Bastiano, Atreiu, il fortunadrago, l’infanta imperatrice, sono entrati nel mito della letteratura.
Il successo fu universale ma coincise con un decadimento psico-fisico dell’autore cui seguì una grande delusione; la versione hollywoodiana venne definita da Michael Ende:
«Un gigantesco melodramma di kitsch, commercializzazione, pupazzi e plastica». E poi l’affondo: «Auguro la peste ai produttori. Mi hanno ingannato: quello che mi hanno fatto è una sozzura a livello umano, un tradimento a quello artistico»
Nessuno morì di peste e il film, in compenso, vinse un mucchio di premi.

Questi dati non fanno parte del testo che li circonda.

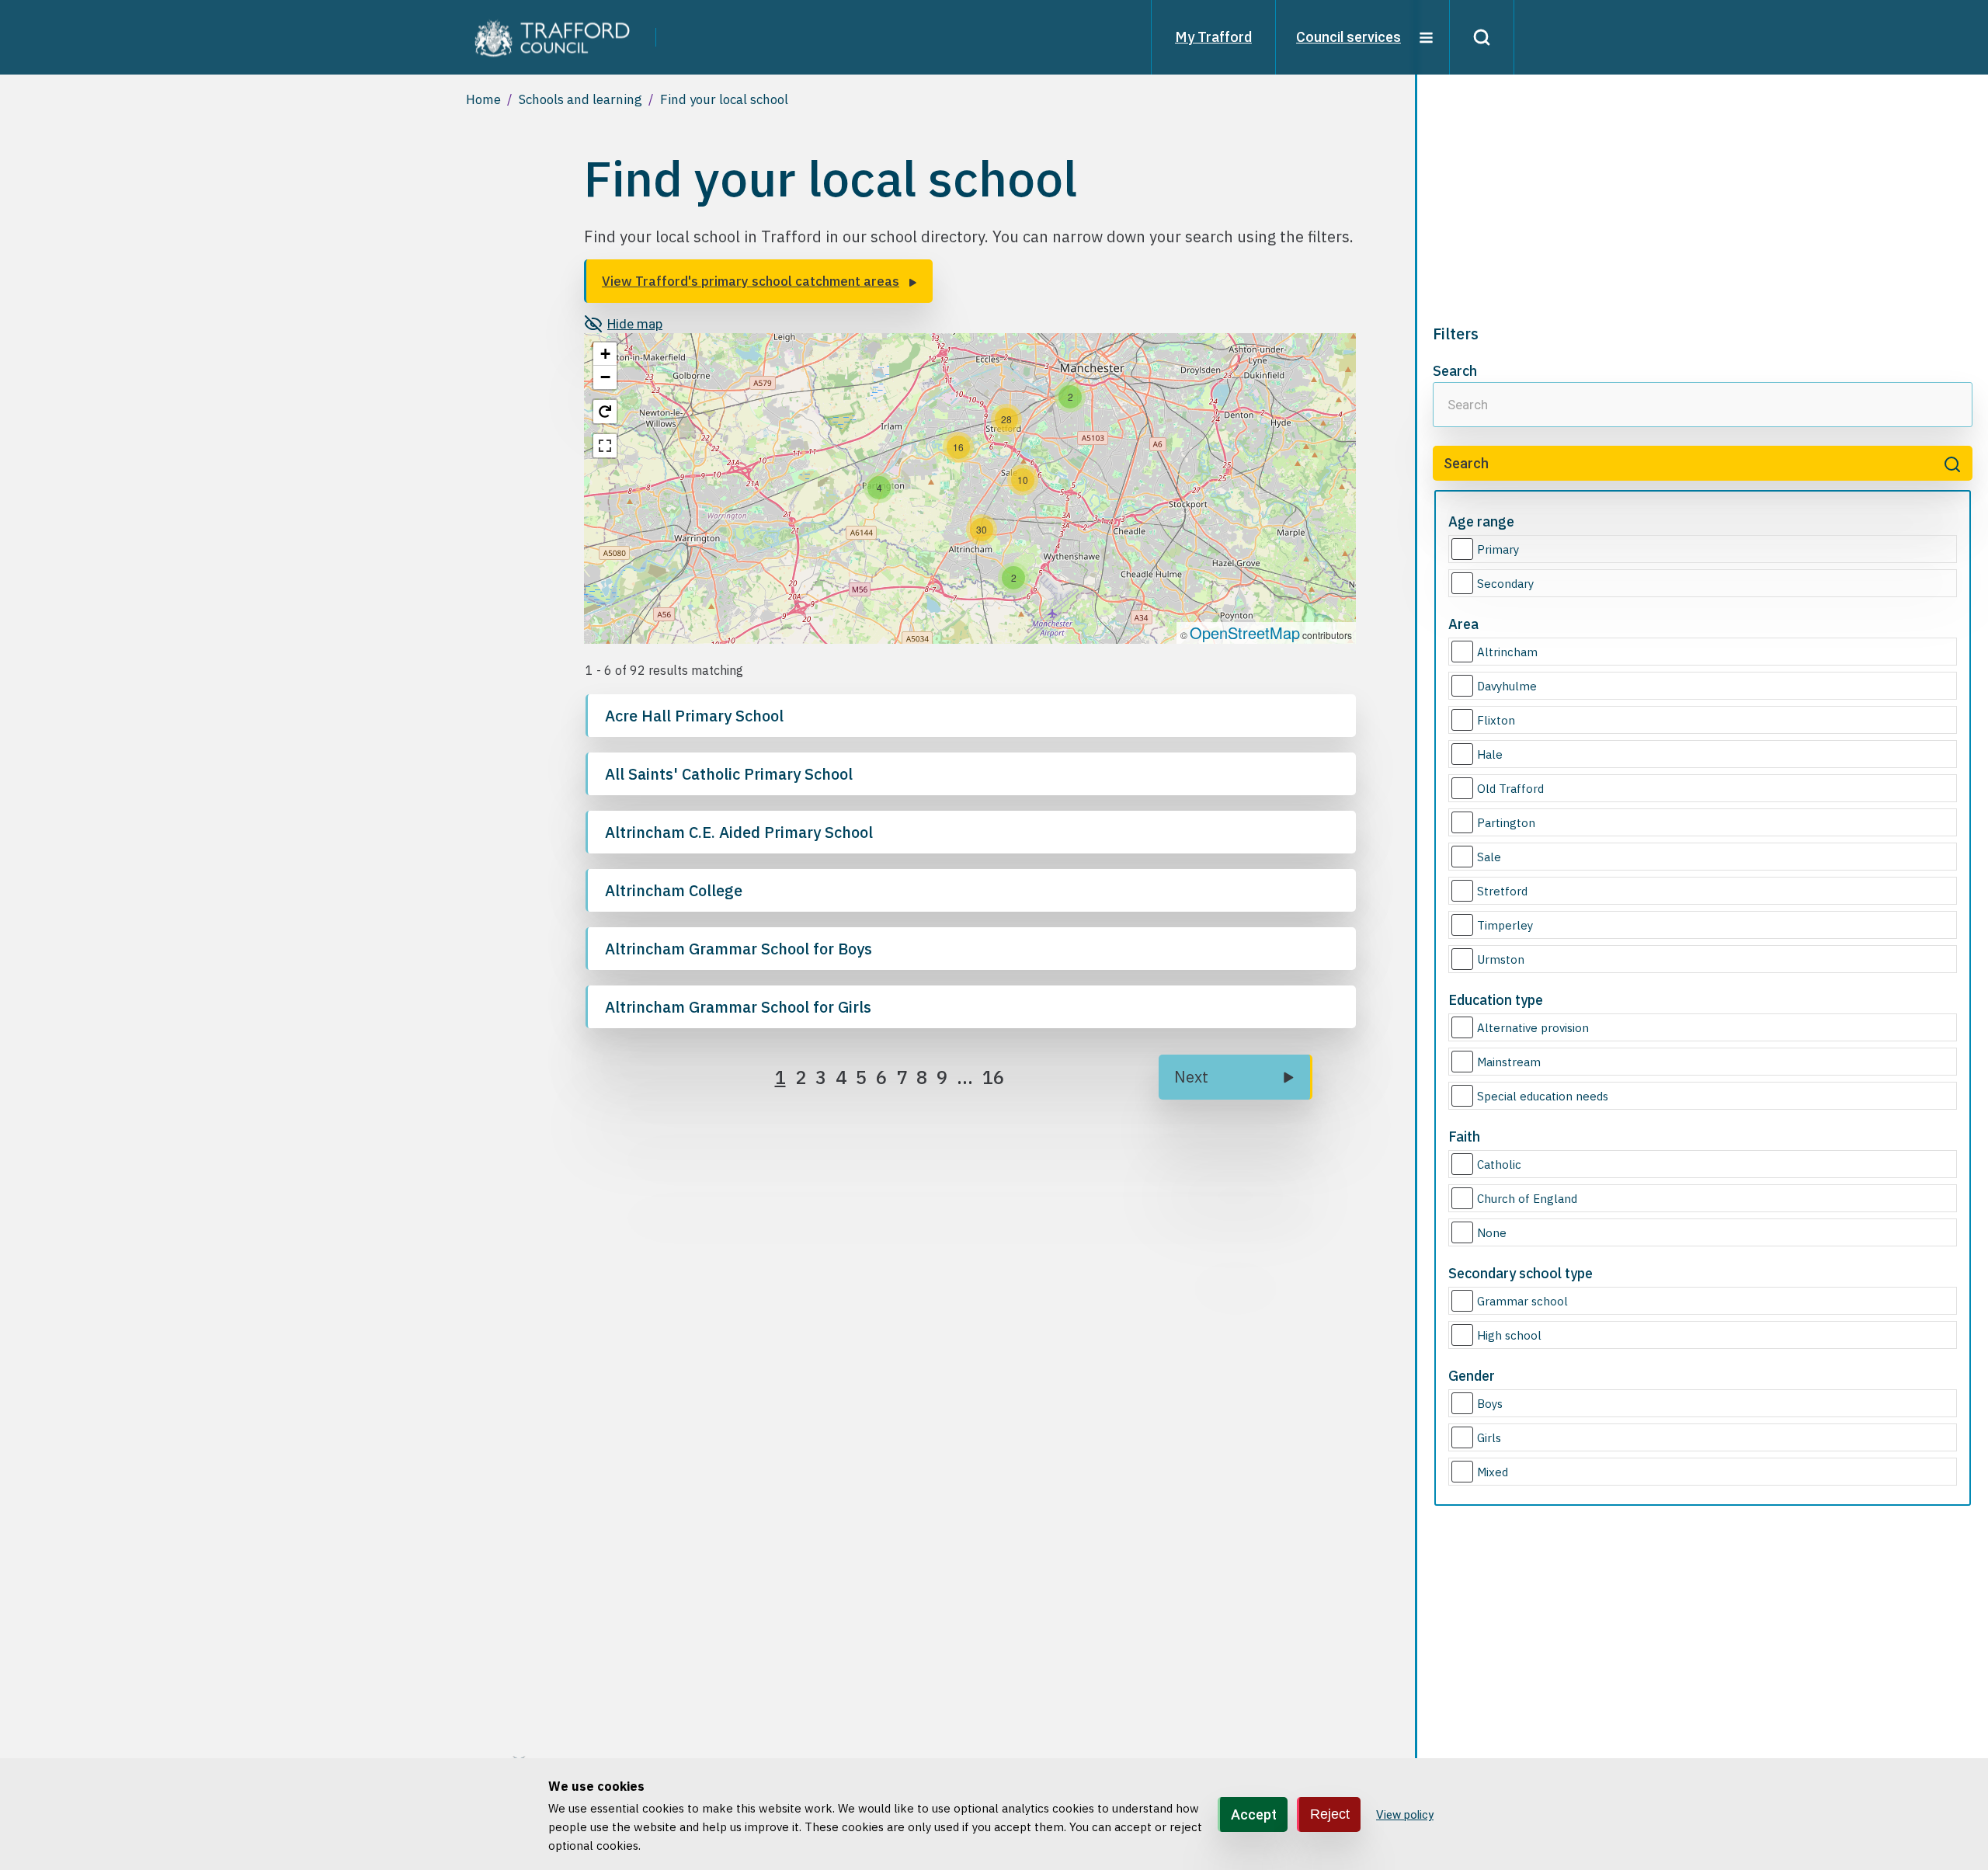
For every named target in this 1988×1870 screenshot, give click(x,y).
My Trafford (1213, 37)
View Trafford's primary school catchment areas (750, 281)
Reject (1330, 1813)
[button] (1070, 396)
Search (1455, 371)
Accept (1254, 1814)
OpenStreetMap (1245, 632)
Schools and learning (580, 99)
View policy (1405, 1815)
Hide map (634, 324)
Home (483, 99)
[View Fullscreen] (605, 445)
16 (993, 1077)
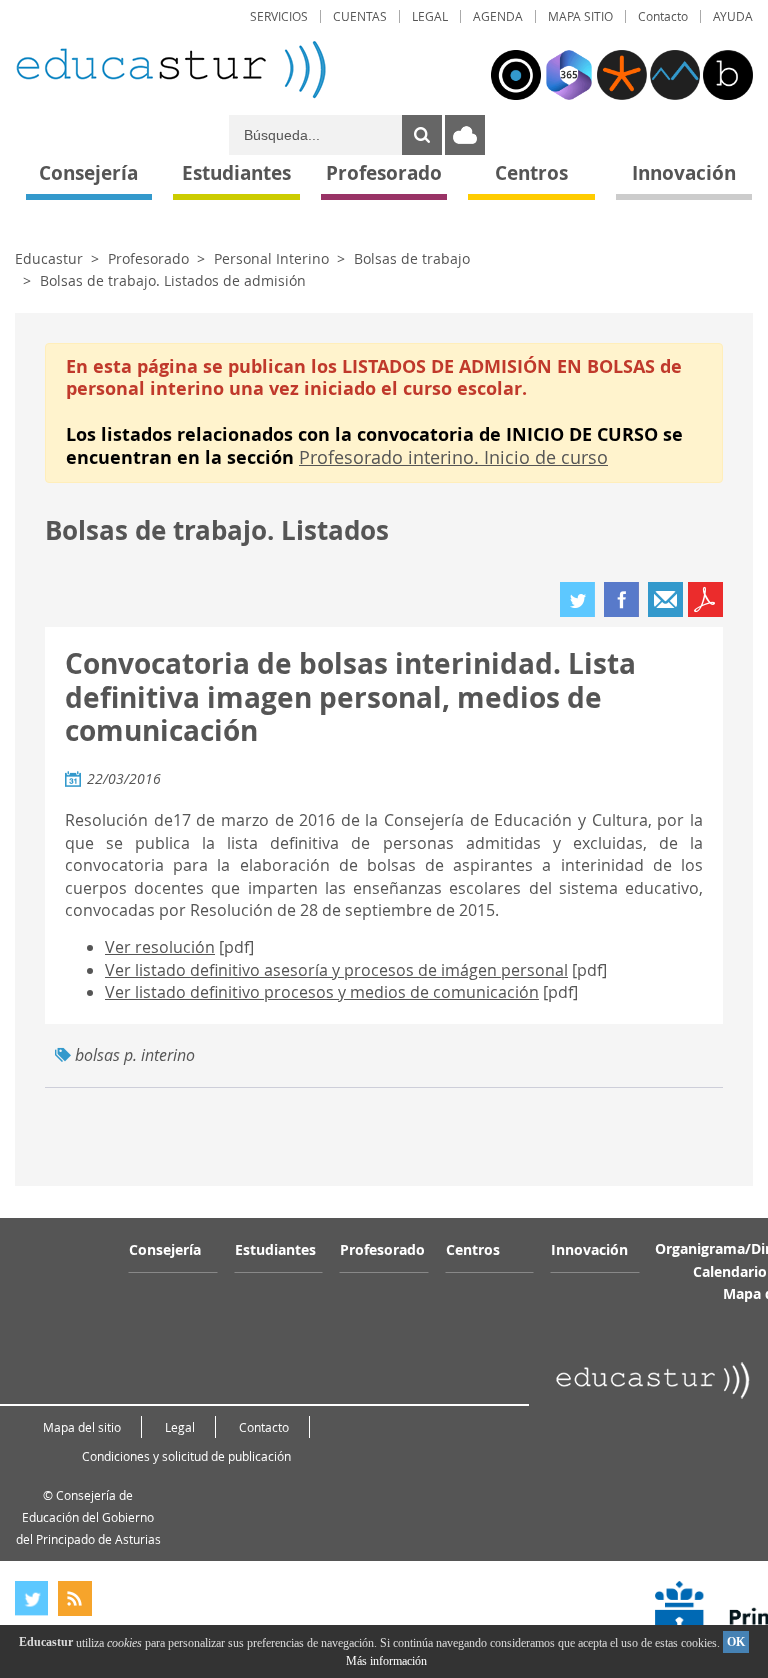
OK (736, 1642)
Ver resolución (160, 947)
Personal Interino (271, 258)
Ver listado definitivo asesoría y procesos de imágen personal (336, 970)
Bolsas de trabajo (412, 258)
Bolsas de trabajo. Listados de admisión (173, 280)
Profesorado (148, 258)
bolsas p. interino (135, 1055)
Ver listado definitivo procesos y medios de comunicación (322, 992)
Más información (386, 1661)
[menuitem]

Michael Ende scrisse anche una serie di racconti ispirati ai quadri del padre: Lo specchio nello specchio ma nulla di ciò che produsse in seguito eguagliò il successo delle avventure di Bastiano. Dopo la morte della moglie, stroncata da un cancro nel 1985, Ende ritornò in Germania ma non ci rimase a lungo. Il Giappone, che lo aveva sempre affascinato, venne da lui visitato più volte. Ende amava il paese del Sol Levante e ne era ricambiato largamente. E giapponese fu la sua seconda moglie.
Nel 1992, periodo in cui cominciarono a manifestarsi i primi sintomi di una grave malattia, pubblicò La prigione della libertà, raccolta di racconti nella quale domina il conflitto angosciante tra sogno e realtà con un progressivo desiderio di distacco dalle cose materiali di questa terra. Che fosse una premonizione? Di lì a poco gli venne diagnosticato un cancro che lo uccise a soli 65 anni.
Curiosità
Il libraio a cui Bastiano ruba il libro si chiama Carlo Corrado Coriandoli.